4) What impact on the client could a possible inadvertent disclosure of privileged or confidential information or work product have, including a possible waiver of the privileges? The fact that communication does not lose its privileged nature solely because it is communicated electronically is not a compete safeguard. The opinion states: “It is possible that, if a particular technology lacks essential security features, use of such a technology could be deemed to have waived [privilege] protections. Where the attorney-client privilege is at issue, failure to use sufficient precautions may be considered in determining waiver.” Id. (emphasis added).
5) Urgency. The Opinion notes that if the use of technology is necessary to address an imminent situation or exigent circumstances and other alternatives are not reasonably available, it may be reasonable in limited cases for an attorney to do so without taking additional precautions.
6) Client Instructions. If a client instructs an attorney not to use certain technology due to the security concerns expressed in this piece, then such technology should not be used in the course of representing that client. All such instructions should be memorialized formally at the time of informed consent. If this is not possible, a lawyer “may act in reliance of that consent so long as it is confirmed in writing within a reasonable time thereafter.” ABA Ethics Draft Proposals Supp. Report at 2 (announcing likely proposed changes to Model Rules).

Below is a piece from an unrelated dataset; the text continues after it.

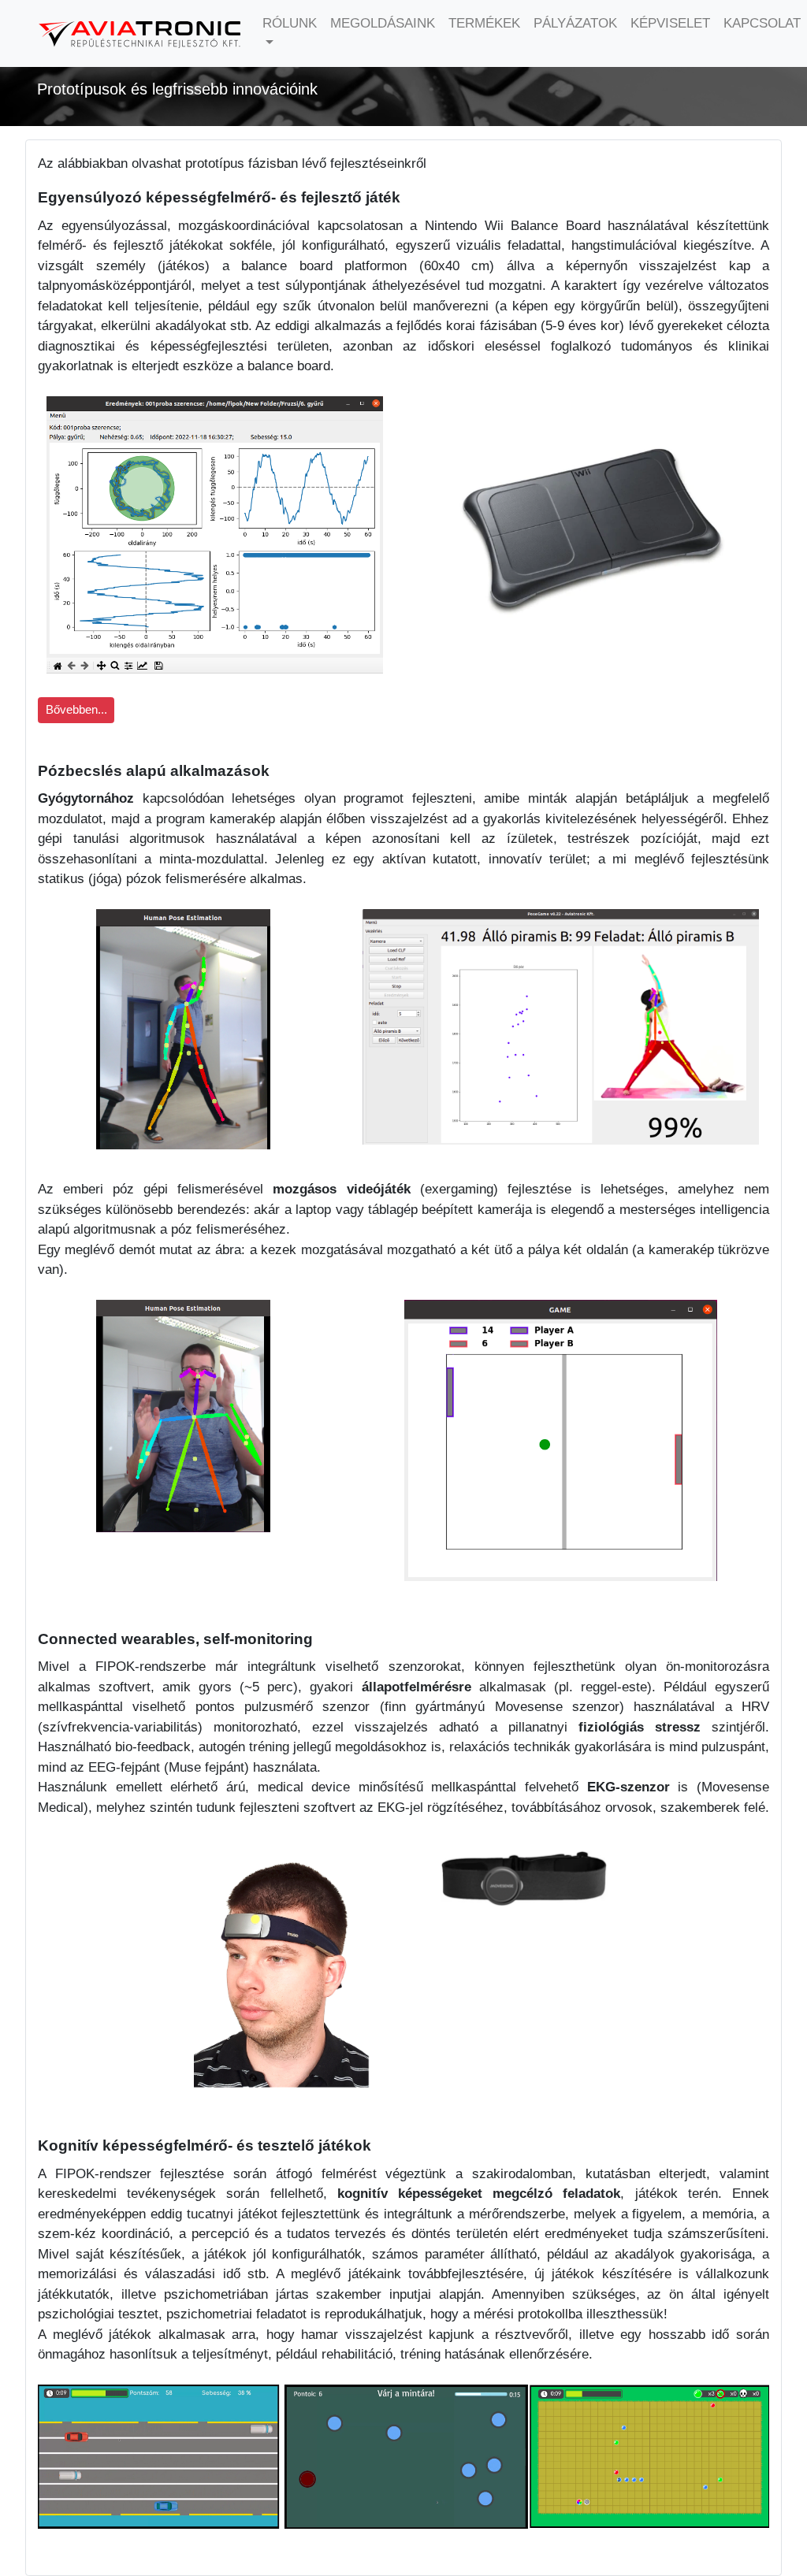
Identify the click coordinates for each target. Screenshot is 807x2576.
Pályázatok (575, 23)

Taking Affirmative Steps To Fulfill One’s Duties of Confidentiality and Competence
There is no doubt that the use of technology is changing the scope of lawyers’ ethical duties. Yet the ABA acknowledges that the need for additional resources educate lawyers “is critical given that rule-based guidance and ethics opinions are insufficiently nimble to address the constantly changing nature of technology and the regularly evolving security risks associated with that technology.” Attorneys should take the following minimum steps to maintain their competence and their satisfaction of the duty of confidentiality. First, stay abreast of the changes in the law and its practice, and especially the benefits and risks of specific technologies, as currently required by Model Rule 1.1. Second, take affirmative measure to protect a client’s confidential information from inadvertent disclosure and authorized access. Finally, work closely with IT experts to ensure that your wireless networks are secure, establish protocols for your use of wireless networks, and see that your computer systems are armed with all necessary security measures so that if you must use wireless networks (secure or not), you can do so safely and confidently. Attorneys seeking guidance on these issues may wish to look to the California Formal Opinion as their model.